--- DATA FOR PROCESSING ---

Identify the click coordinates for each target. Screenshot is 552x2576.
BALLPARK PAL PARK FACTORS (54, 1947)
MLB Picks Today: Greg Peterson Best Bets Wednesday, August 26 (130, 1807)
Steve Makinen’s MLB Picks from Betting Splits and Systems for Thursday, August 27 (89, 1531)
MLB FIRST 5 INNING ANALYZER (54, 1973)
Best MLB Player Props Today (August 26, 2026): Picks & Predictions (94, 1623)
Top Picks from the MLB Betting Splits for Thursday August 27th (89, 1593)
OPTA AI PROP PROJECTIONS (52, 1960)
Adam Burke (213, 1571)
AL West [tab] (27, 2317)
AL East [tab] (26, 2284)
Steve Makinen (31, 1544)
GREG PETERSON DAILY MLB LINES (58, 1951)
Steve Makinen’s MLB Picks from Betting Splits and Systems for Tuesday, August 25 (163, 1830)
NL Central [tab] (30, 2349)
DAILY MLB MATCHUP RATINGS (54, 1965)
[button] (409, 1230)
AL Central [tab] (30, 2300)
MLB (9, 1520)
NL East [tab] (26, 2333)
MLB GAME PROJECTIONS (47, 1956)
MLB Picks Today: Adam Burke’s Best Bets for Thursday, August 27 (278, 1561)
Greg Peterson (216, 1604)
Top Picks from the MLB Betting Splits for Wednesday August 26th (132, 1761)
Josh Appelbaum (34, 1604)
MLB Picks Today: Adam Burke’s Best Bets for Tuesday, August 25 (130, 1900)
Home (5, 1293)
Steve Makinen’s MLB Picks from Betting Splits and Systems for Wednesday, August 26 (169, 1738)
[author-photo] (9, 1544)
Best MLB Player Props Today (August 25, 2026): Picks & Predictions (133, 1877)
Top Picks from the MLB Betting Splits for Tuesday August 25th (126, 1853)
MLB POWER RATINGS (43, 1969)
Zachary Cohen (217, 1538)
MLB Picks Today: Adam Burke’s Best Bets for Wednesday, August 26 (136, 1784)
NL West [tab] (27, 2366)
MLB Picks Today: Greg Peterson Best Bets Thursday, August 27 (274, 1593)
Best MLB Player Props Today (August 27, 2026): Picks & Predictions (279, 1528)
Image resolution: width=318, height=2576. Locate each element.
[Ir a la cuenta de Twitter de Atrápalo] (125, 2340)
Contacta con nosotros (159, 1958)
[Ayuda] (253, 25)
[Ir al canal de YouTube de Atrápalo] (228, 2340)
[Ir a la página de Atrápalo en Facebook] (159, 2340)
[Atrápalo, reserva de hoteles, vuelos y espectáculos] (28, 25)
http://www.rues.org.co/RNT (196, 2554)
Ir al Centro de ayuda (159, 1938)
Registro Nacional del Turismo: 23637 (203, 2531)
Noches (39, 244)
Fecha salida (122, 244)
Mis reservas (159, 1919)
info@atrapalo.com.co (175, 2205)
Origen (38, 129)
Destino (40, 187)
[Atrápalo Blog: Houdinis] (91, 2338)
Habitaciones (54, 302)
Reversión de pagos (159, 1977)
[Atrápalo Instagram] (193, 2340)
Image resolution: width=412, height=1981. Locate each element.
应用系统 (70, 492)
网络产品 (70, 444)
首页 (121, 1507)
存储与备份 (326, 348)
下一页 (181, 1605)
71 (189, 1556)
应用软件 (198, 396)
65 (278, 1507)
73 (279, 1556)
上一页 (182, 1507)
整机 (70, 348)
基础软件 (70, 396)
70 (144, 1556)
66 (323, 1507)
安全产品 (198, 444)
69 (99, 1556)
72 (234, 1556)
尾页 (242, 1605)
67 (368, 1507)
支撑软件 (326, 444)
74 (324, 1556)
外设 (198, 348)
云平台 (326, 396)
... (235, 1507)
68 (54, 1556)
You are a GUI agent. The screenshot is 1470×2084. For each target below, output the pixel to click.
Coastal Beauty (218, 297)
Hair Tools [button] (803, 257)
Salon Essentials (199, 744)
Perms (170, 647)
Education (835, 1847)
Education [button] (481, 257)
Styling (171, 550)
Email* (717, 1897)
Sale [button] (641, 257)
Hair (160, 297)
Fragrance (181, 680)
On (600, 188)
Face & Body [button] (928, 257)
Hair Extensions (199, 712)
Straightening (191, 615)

---

### WHAT IS NEEDED
Repeat the material word for word, leaving out no line.

### ANSWER AREA
Identify the click coordinates for each target. Screenshot is 552x2576.
BALLPARK PAL PARK FACTORS (54, 1947)
MLB Picks Today: Greg Peterson Best Bets Wednesday, August 26 (130, 1807)
Steve Makinen’s MLB Picks from Betting Splits and Systems for Thursday, August 27 (89, 1531)
MLB FIRST 5 INNING ANALYZER (54, 1973)
Best MLB Player Props Today (August 26, 2026): Picks & Predictions (94, 1623)
Top Picks from the MLB Betting Splits for Thursday August 27th (89, 1593)
OPTA AI PROP PROJECTIONS (52, 1960)
Adam Burke (213, 1571)
AL West [tab] (27, 2317)
AL East [tab] (26, 2284)
Steve Makinen (31, 1544)
GREG PETERSON DAILY MLB LINES (58, 1951)
Steve Makinen’s MLB Picks from Betting Splits and Systems for Tuesday, August 25 (163, 1830)
NL Central [tab] (30, 2349)
DAILY MLB MATCHUP RATINGS (54, 1965)
[button] (409, 1230)
AL Central [tab] (30, 2300)
MLB (9, 1520)
NL East [tab] (26, 2333)
MLB GAME PROJECTIONS (47, 1956)
MLB Picks Today: Adam Burke’s Best Bets for Thursday, August 27 (278, 1561)
Greg Peterson (216, 1604)
Top Picks from the MLB Betting Splits for Wednesday August 26th (132, 1761)
Josh Appelbaum (34, 1604)
MLB Picks Today: Adam Burke’s Best Bets for Tuesday, August 25 (130, 1900)
Home (5, 1293)
Steve Makinen’s MLB Picks from Betting Splits and Systems for Wednesday, August 26 (169, 1738)
[author-photo] (9, 1544)
Best MLB Player Props Today (August 25, 2026): Picks & Predictions (133, 1877)
Top Picks from the MLB Betting Splits for Tuesday August 25th (126, 1853)
MLB POWER RATINGS (43, 1969)
Zachary Cohen (217, 1538)
MLB Picks Today: Adam Burke’s Best Bets for Wednesday, August 26 (136, 1784)
NL West [tab] (27, 2366)
MLB Picks Today: Greg Peterson Best Bets Thursday, August 27 (274, 1593)
Best MLB Player Props Today (August 27, 2026): Picks & Predictions (279, 1528)
Image resolution: width=318, height=2576. Locate each element.
[Ir a la cuenta de Twitter de Atrápalo] (125, 2340)
Contacta con nosotros (159, 1958)
[Ayuda] (253, 25)
[Ir al canal de YouTube de Atrápalo] (228, 2340)
[Ir a la página de Atrápalo en Facebook] (159, 2340)
[Atrápalo, reserva de hoteles, vuelos y espectáculos] (28, 25)
http://www.rues.org.co/RNT (196, 2554)
Ir al Centro de ayuda (159, 1938)
Registro Nacional del Turismo: 23637 (203, 2531)
Noches (39, 244)
Fecha salida (122, 244)
Mis reservas (159, 1919)
info@atrapalo.com.co (175, 2205)
Origen (38, 129)
Destino (40, 187)
[Atrápalo Blog: Houdinis] (91, 2338)
Habitaciones (54, 302)
Reversión de pagos (159, 1977)
[Atrápalo Instagram] (193, 2340)
Image resolution: width=412, height=1981. Locate each element.
应用系统 (70, 492)
网络产品 (70, 444)
首页 (121, 1507)
存储与备份 (326, 348)
下一页 (181, 1605)
71 (189, 1556)
应用软件 (198, 396)
65 (278, 1507)
73 (279, 1556)
上一页 (182, 1507)
整机 (70, 348)
基础软件 (70, 396)
70 (144, 1556)
66 (323, 1507)
安全产品 (198, 444)
69 (99, 1556)
72 (234, 1556)
尾页 (242, 1605)
67 (368, 1507)
支撑软件 (326, 444)
74 (324, 1556)
外设 (198, 348)
云平台 (326, 396)
... (235, 1507)
68 (54, 1556)
You are a GUI agent. The screenshot is 1470×2084. For each target below, output the pixel to click.
Coastal Beauty (218, 297)
Hair Tools [button] (803, 257)
Salon Essentials (199, 744)
Perms (170, 647)
Education (835, 1847)
Education [button] (481, 257)
Styling (171, 550)
Email* (717, 1897)
Sale [button] (641, 257)
Hair (160, 297)
Fragrance (181, 680)
On (600, 188)
Face & Body [button] (928, 257)
Hair Extensions (199, 712)
Straightening (191, 615)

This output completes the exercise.